I giggle, feeling better, nervousness gone. She’s not going to turn this into a thing– or at least, not right now.

“Great…that makes me feel safe,” I joke back, and we both laugh for a moment.

“I….it was like I flipped a switch in him. I don’t know.”

Bea says something, but I don’t really hear her. I’m a little back there, in my head. Trying to figure out where I messed it all up.

“I feel like we have talked about this…I think I have told this memory already.”

“Well, that’s okay,” Bea’s voice is even keeled, she sounds like she means it.

“Don’t you get tired of hearing the same stories? Won’t you get annoyed?” I ask.
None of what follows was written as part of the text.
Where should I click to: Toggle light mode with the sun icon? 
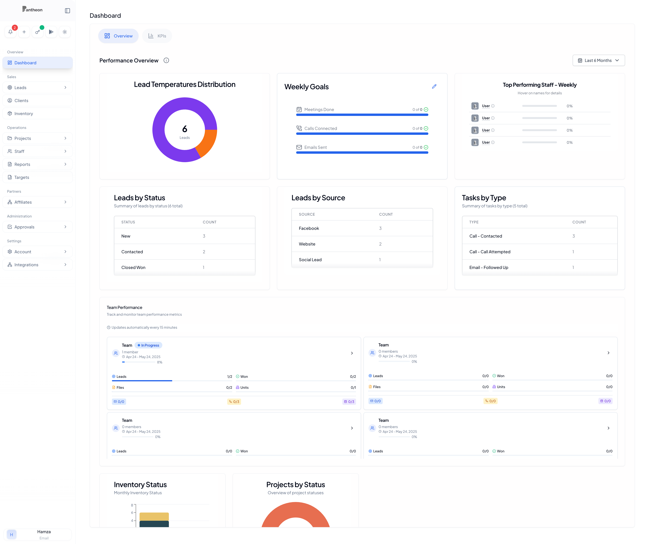click(x=65, y=32)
I have this huge fear that repeating myself is a bad, bad thing to do; this belief that telling the same story again, needing to talk over something again is being too needy.

“No,” Bea sounds like this is a surprising thought to her, the idea of being annoyed and tired of hearing a story again, “I won’t be hearing it in the same way, because you are at a different place now, and we are working on something else now. So no, not at all.”

I nod my head. I’m not sure I fully believe her, but I believe her enough that I’ll tell the story again. If I can. Because last time, I didn’t tell the story in full. Maybe this time I can.

“I’m thinking this might be a good place to stop, and pick up here on Thursday. That way we don’t get into anything too…hard.”

“Okay.” I agree with her. I’m not sure I want to talk about ugly stuff right now, even if my head is full of it.

“It might also let you think about it, that maybe you aren’t to blame for flipping the switch,” Bea suggests.

I shrug. I don’t know.

Bea says something about control, and that as long as I can think I hold some responsibility for what happened, I don’t have to give up control. So, in order to let go of self blame, I have to accept I had no control. In a way, blaming myself is protecting me from how horrible it really was.

“That’s really confusing, it almost doesn’t make sense,” I tell her.

“Well, yes, but do you understand?” She asks. It seems important to her that I can understand what she is explaining, even if I can’t change my thinking and my feelings.

“Yeah. I can understand. Now, let’s talk about something good. I have to be able to go to the grocery store and function.”

Bea laughs, and asks what I have to get at the grocery store. This leads to an explanation of Hubby’s new fancy gourmet grilled cheese obsession, and what I exactly I do to make the grilled cheese– homemade bread, two kinds of cheese, turkey, bacon, tomato, jalapeños, and horseradish sauce. Bea agrees that is fancy.

I leave laughing, promising to share my easy bread recipe if she ever wants it. I feel like things are okay, even if I have a lot to think about.